Tulsa-based ONEOK Partners reported earnings yesterday. Analysts were expecting earnings of $0.58 per unit and revenue of $2.38 billion. The partnership disappointed on one line and beat on the other, recording $0.42 per unit and revenue of $2.5 billion.
There is always more to an earnings report than analyst expectations, so let's take a closer look at three things that stood out in ONEOK's report.
The big worry going into this quarter was a repeat of the suffering due to exposure to natural gas liquids prices that ONEOK experienced last quarter. That fear was realized, as CEO John Gibson tossed out phrases like "narrower natural gas liquids price differentials", "ethane rejection", and "lower realized commodity prices"; all terrible things to hear come earnings time.
As a reminder, ethane rejection refers to the decision to leave ethane in the natural gas stream, versus separating it and selling it on its own. The price of ethane has plummeted as production has grown, and in an effort to combat falling prices producers are rejecting it for now. Enterprise Products Partners has estimated ethane rejection has reached a volume of 175,000 barrels per day industrywide.
ONEOK Partners' Natural Gas Liquids segment operating income fell $67.4 million year over year, to $107.1 million.

◆ ◆ ◆ ◆ ◆

_Set task:_ Using the ONEOK Partners earnings article, say whether each statement agrees with it: (a) analysts expected revenue of $2.38 billion; (b) the Natural Gas Liquids segment's operating income rose year over year; (c) Enterprise Products Partners estimated industrywide ethane rejection at 175,000 barrels per day. For each, answer yes or no and quote the deciding words from the article.

_Source data:_

◆ ◆ ◆ ◆ ◆

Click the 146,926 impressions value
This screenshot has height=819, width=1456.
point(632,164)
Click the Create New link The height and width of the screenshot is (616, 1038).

◆ ◆ ◆ ◆ ◆

_Response:_
(a) Yes: "Analysts were expecting earnings of $0.58 per unit and revenue of $2.38 billion."
(b) No: "Natural Gas Liquids segment operating income fell $67.4 million year over year, to $107.1 million."
(c) Yes: "Enterprise Products Partners has estimated ethane rejection has reached a volume of 175,000 barrels per day industrywide."